TITLE:
Human Multipotent Stem Cell Proteins Induce Apoptosis in Skin Cancer Cells
AUTHORS:
Christian Posch, Emmett Pinney, Susana Ortiz-Urda, Mayra Montes-Camacho, Gail K. Naughton
KEYWORDS:
Human Extracellular Matrix; Cell Conditioned Media; Melanoma; Caspase; Apoptosis
JOURNAL NAME:
Journal of Cancer Therapy,
Vol.4 No.6A,
July
4,
2013
ABSTRACT:
Unique characteristics in fetal development include scar-less wound healing and the paucity of tumor formation. Recent studies have demonstrated that the embryonic microenvironment can reverse melanoma cells to a benign melanocyte phenotype. We bioengineered embryonic-like compositions and tested the anti-cancer activity of this material on a panel of skin cancer lines. To simulate the embryonic environment, neonatal fibroblasts were grown in hypoxic suspension cultures. The cells reverted back into multipotent stem cells as evidenced by the upregulation of SOX2, Oct4, NANOG, and KLF4 genes, and by the expression of stem cell-associated proteins including Nodal, Brachyury, Nestin, and Oct4. Cell Conditioned Media (CCM) and human Extracellular Matrix Proteins (hECM) produced by these cells were tested for their ability to reduce cell viability in skin cancer cell lines.

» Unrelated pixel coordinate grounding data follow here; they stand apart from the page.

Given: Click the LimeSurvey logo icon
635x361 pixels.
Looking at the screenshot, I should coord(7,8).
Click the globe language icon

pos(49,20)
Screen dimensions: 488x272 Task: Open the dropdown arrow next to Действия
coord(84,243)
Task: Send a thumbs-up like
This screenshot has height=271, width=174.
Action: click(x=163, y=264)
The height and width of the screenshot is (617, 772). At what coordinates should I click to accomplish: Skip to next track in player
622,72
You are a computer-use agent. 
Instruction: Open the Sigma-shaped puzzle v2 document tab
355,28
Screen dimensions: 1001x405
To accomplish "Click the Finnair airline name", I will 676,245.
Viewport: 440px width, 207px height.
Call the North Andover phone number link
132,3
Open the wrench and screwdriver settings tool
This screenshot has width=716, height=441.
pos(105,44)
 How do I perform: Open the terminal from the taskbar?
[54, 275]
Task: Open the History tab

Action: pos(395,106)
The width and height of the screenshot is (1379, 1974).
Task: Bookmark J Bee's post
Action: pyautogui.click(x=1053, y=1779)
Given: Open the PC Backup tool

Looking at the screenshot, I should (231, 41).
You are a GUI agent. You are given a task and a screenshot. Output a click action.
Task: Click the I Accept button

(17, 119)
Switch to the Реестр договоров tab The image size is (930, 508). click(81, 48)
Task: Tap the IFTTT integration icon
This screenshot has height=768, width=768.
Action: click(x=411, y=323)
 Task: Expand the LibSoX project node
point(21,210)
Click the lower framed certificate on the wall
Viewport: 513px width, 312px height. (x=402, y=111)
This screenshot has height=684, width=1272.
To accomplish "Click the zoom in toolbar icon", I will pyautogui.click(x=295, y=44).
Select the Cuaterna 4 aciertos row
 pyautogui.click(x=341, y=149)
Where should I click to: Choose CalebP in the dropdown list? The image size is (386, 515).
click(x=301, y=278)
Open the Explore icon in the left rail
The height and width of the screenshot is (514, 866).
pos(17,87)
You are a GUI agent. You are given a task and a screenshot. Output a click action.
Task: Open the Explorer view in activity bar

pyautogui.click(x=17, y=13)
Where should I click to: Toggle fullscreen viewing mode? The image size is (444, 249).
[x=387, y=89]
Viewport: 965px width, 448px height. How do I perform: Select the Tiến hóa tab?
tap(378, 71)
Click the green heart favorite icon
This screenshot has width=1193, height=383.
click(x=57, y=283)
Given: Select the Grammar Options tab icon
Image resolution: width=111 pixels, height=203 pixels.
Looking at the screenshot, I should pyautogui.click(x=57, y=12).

In vitro studies with CCM and hECM show reduction in Squamous Cell Carcinoma (SCC), Basal Cell Carcinoma (BCC) and melanoma cell number through upregulation of caspases and induction of apoptosis. In the chick allantoic membrane assay, melanoma load was reduced by up to 80% with hECM treatment compared to vehicle treated controls (p 0.05). Similar inhibition was seen with SCC cells. In a xenograft mouse model of subcutaneous melanoma, tumor growth was inhibited by 70% - 90%. These data suggest that CCM and hECM have anti tumor potential and might offer a new treatment strategy in skin cancer.